Por Agustín Castillo
Hace unos días escuchaba a Lautaro Rosas -alma y corazón rojinegro- en Fútbol Siempre Fútbol.
Hablaba del presente de Juanicó cuando, casi sin darse cuenta, empezó a hablar de su historia.
Trajo a escena al Pato Peraza.
Dijo que el Pato siempre cuenta que, cuando llegó al club, entrenaban con un solo foco de luz. Después agregó otra imagen. Que todavía hoy, en el baúl de su auto, siempre lleva una camiseta rojinegra y un par de canilleras, por si algún gurí las necesita. Como si fuera un kit de emergencia.
Seguramente Lauta creyó que estaba contando una anécdota. Yo creo que estaba contando por qué Juanicó llegó hasta acá.
Porque los clubes no se construyen el día que levantan una copa o ganan un partido. Ni el día que juegan una semifinal. Esos son apenas los momentos que todos vemos.
Los clubes crecen cuando nadie los está mirando.
Crecen en una reunión que termina tarde. En un entrenamiento más. En un viaje. En una camiseta que Pocha lava para el domingo siguiente y que el Chino tiene lista para llevar. En la paciencia de entender que las cosas importantes llevan tiempo.
Durante años, mucha gente hizo eso por Juanicó. Y mucha gente lo sigue haciendo. De todas edades y de todos los perfiles. Algunos siguen estando. Otros ya no. Pero todos dejaron algo.
Por eso esta semifinal merece vivirse de otra manera.
Con la ilusión de siempre, claro. Pero también con la tranquilidad de quien entiende que llegar hasta acá ya dice mucho.
Suena a lugar común, es cierto: pero hay partidos que duran noventa minutos.
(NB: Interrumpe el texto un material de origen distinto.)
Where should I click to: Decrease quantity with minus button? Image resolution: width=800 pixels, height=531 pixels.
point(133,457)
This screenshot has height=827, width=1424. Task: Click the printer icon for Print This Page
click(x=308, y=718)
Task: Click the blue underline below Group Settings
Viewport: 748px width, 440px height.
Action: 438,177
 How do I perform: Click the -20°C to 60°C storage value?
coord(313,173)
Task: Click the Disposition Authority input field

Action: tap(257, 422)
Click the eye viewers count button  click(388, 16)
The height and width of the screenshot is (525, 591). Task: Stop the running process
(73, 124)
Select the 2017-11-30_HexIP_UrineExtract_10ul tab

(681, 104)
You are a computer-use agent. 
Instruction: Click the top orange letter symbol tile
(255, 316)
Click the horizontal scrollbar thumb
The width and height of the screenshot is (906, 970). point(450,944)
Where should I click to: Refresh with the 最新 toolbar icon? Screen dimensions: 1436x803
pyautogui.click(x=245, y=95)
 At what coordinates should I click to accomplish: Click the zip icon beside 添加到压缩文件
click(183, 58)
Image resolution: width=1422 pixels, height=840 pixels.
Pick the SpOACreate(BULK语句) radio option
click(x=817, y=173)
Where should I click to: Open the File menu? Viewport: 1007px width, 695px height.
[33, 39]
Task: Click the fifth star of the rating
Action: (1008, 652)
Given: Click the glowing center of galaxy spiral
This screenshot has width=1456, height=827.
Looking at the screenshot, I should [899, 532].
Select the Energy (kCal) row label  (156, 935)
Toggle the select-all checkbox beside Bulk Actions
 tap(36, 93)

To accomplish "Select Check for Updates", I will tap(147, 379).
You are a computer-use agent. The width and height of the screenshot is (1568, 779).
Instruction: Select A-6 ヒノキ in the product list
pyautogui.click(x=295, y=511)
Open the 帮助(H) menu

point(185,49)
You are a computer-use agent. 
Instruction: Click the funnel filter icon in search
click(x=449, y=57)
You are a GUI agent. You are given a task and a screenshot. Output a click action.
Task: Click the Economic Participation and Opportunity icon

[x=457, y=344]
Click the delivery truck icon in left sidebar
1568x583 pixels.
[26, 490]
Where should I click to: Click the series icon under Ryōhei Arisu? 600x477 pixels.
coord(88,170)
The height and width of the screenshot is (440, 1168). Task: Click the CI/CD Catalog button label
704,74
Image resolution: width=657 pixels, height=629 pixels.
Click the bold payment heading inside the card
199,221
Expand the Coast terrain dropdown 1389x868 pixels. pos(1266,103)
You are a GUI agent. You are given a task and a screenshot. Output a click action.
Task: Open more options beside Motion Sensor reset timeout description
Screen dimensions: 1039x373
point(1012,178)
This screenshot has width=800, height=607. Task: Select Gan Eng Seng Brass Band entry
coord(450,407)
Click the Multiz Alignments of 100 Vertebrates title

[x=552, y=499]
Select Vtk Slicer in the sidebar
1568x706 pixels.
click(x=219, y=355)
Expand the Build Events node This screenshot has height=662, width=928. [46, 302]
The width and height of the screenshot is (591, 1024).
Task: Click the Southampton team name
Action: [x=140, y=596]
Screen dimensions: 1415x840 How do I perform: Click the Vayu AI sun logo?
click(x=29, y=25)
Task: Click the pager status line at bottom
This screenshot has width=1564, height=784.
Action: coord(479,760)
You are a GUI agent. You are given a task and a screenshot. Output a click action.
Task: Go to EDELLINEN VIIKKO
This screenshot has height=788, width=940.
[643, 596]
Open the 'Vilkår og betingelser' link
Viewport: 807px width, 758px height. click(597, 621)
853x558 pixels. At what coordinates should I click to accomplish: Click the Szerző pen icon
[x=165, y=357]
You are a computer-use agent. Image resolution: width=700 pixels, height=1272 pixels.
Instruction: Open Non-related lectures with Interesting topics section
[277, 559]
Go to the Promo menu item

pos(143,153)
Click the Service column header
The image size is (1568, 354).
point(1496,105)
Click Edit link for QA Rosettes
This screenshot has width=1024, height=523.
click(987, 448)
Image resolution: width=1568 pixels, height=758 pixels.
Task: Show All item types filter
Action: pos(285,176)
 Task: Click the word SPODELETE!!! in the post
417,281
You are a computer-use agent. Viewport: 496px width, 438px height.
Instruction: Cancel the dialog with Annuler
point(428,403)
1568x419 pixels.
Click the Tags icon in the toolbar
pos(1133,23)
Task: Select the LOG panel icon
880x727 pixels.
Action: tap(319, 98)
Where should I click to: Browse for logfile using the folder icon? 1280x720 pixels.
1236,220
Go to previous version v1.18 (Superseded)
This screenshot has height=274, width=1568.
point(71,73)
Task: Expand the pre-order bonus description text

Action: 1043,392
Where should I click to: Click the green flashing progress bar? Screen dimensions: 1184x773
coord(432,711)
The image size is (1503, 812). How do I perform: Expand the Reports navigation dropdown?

Y hay otros que llevan años.
El de Juanicó empezó bastante antes de que existiera este plantel (que vaya sí ha logrado cosas). Bastante antes de este cuerpo técnico. Bastante antes de esta llave de semifinales.
Empezó cuando un grupo de personas decidió que el club tenía que crecer sin perder su esencia. Con trabajo. Con paciencia. Con sentido de pertenencia. Con corazón pero con razón.
Y con esa obstinación hermosa de los clubes de pueblo (los hay a lo ancho y largo del país, no es solo cosa del Juani, eh), donde casi nadie pregunta cuántas horas hay que dedicar. Simplemente se dedican.
Dentro de un rato volverá a rodar la pelota.
Claro: ojalá gane Juanicó. Pero, antes de que empiece el partido, vale la pena detenerse un instante.
Mirar alrededor. Y entender que este momento no apareció de un día para el otro.
Se construyó.
Como se construyen las cosas que de verdad valen la pena.
Paso a paso. Durante años.
Y eso, pase lo que pase, también merece ser celebrado. O, al menos, merece que disfrutemos el proceso que nos trajo hasta acá.
Como dice el presidente actual: VIVA SIEMPRE EL CLUB ATÉTICO JUANICÓ.